Eine naheliegende Lösung für eine deutliche Verringerung der Zahl der Ausreisepflichtigen taucht in den Debatten kaum auf: eine großzügige Anwendung des Chancen-Aufenthaltsrechts sowie anderer aufenthaltsrechtlicher Regelungen. Laut Pressemeldungen ist die Zahl der Ausreisepflichtigen und Geduldeten zum ersten Mal seit vielen Jahren gesunken, und zwar mit rund 25.000 sehr deutlich und das binnen eines halben Jahres. Woran das liegt, ist schwierig zu beurteilen, ohne konkretere Zahlen zu kennen. Knapp 8.000 Rückführungen werden in dem Zeitungsartikel genannt. Hinzu kommt die Zahl der »freiwilligen Ausreisen«, die erfahrungsgemäß deutlich darüber liegt (2022 mehr als doppelt so hoch) und die für den Rückgang verantwortlich sein könnte.
Der Hauptgrund für den erstmaligen Rückgang der Zahl der Ausreisepflichtigen nach vielen Jahren des Anstiegs dürfte im Chancen-Aufenthaltsrecht liegen, das zu Jahresbeginn eingeführt wurde: Pressemitteilungen zufolge erhielten bereits rund 17.000 Menschen diese Aufenthaltserlaubnis, d.h. diese Menschen sind nicht mehr ausreisepflichtig. Da der weit überwiegende Teil der Anträge noch gar nicht bearbeitet ist, ist ein weiteres deutliches Absinken der Zahl der Ausreisepflichtigen zu erwarten, sofern das neue Recht nicht überwiegend restriktiv angewandt wird.

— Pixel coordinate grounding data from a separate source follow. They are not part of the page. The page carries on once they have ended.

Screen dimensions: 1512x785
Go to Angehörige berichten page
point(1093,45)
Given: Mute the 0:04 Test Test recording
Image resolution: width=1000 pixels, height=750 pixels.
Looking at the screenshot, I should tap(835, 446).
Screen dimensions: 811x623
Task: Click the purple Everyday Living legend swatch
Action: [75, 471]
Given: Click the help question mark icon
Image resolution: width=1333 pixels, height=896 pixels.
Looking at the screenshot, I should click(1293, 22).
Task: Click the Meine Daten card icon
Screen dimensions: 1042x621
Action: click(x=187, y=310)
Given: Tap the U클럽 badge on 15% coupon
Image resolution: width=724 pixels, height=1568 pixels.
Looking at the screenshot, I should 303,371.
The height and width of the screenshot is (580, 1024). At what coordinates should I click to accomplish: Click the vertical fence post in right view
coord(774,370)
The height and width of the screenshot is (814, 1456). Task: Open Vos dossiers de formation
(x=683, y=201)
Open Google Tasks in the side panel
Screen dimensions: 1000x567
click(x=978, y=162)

Die Tatsache, dass Ende 2022 mit 136.000 mehr als die Hälfte aller Geduldeten seit mehr als 5 Jahren in Deutschland lebte, spricht neben den genannten Hauptherkunftsländern, in die Abschiebungen nicht oder kaum möglich sind, dafür, dass die Zahl der Ausreisepflichtigen selbst mit härtesten Abschieberegeln nicht in größerem Umfang zu senken sind. Im Gegenteil: Sie spricht dafür, den Menschen endlich eine Perspektive zu geben, um nach jahrelangem Aufenthalt in Deutschland und häufig guter Integration endlich dauerhaft hier Fuß fassen zu können und beispielsweise auf dem Arbeits- und Wohnungsmarkt bessere Chancen zu haben. Dadurch würden die Kommunen mehr entlastet, als durch populistische und realitätsferne Debatten.